• [Task item]:
Restate word for word the lines of the material below, from the line with "Click the camera" to the line with "Update project from Git via blue arrow icon", both lines included, and no others.

• [Stored data]:
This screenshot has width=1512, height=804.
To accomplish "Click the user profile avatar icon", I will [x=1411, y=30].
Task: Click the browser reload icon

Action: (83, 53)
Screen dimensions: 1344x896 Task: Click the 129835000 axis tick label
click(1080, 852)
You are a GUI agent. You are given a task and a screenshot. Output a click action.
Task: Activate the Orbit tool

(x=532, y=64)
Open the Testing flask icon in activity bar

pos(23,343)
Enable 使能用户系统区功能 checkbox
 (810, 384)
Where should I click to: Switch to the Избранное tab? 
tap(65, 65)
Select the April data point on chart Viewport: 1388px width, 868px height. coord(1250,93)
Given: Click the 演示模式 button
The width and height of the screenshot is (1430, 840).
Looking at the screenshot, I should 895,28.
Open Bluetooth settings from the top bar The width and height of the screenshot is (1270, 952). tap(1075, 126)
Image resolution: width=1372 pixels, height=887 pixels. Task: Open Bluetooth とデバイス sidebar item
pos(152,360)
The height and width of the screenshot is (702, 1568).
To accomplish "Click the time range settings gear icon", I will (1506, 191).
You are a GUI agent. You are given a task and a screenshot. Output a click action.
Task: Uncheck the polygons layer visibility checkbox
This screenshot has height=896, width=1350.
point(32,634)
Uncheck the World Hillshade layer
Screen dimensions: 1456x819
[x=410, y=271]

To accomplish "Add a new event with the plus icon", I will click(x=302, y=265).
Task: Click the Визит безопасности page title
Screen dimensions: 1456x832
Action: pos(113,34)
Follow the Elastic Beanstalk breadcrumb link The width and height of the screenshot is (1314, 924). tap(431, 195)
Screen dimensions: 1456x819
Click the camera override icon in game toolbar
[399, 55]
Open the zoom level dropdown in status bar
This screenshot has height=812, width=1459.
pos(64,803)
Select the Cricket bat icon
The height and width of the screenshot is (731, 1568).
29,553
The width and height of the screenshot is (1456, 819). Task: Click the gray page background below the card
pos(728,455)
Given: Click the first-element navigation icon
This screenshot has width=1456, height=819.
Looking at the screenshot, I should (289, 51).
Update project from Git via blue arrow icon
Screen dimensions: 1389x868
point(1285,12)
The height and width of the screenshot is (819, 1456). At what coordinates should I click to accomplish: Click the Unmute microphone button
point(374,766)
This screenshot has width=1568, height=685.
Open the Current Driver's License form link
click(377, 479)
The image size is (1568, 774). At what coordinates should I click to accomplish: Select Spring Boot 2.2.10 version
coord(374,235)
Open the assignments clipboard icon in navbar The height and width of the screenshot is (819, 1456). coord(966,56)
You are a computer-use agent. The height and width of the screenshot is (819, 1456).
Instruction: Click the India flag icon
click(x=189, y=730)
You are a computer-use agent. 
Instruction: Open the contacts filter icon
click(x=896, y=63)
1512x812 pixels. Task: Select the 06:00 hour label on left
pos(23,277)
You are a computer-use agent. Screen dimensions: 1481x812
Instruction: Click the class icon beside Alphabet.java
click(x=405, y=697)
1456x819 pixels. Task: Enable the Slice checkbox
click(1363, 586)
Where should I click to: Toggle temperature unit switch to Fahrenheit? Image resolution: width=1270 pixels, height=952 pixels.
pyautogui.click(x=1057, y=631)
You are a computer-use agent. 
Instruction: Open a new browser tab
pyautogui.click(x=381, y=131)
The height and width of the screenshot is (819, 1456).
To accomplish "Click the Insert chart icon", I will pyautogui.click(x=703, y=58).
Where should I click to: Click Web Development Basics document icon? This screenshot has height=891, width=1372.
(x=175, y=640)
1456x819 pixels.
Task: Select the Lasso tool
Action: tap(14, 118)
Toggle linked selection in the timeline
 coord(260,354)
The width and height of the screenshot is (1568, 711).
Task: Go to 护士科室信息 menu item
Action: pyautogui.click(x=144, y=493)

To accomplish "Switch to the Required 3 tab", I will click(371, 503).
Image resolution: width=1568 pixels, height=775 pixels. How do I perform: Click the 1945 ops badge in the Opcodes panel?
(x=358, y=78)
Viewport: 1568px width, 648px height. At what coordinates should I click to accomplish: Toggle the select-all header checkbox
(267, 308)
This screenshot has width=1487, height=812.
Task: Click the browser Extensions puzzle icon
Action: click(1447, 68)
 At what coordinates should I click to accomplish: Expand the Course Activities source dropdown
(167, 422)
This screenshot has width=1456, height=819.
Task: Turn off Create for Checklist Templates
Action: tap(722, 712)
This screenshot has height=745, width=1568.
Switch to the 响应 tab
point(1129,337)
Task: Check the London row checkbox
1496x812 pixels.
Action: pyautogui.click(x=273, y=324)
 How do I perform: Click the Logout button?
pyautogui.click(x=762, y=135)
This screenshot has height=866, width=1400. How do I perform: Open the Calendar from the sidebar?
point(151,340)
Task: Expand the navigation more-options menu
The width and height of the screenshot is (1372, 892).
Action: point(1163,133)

• [Solution to the problem]:
Click the camera override icon in game toolbar
[399, 55]
Open the zoom level dropdown in status bar
This screenshot has height=812, width=1459.
pos(64,803)
Select the Cricket bat icon
The height and width of the screenshot is (731, 1568).
29,553
The width and height of the screenshot is (1456, 819). Task: Click the gray page background below the card
pos(728,455)
Given: Click the first-element navigation icon
This screenshot has width=1456, height=819.
Looking at the screenshot, I should (289, 51).
Update project from Git via blue arrow icon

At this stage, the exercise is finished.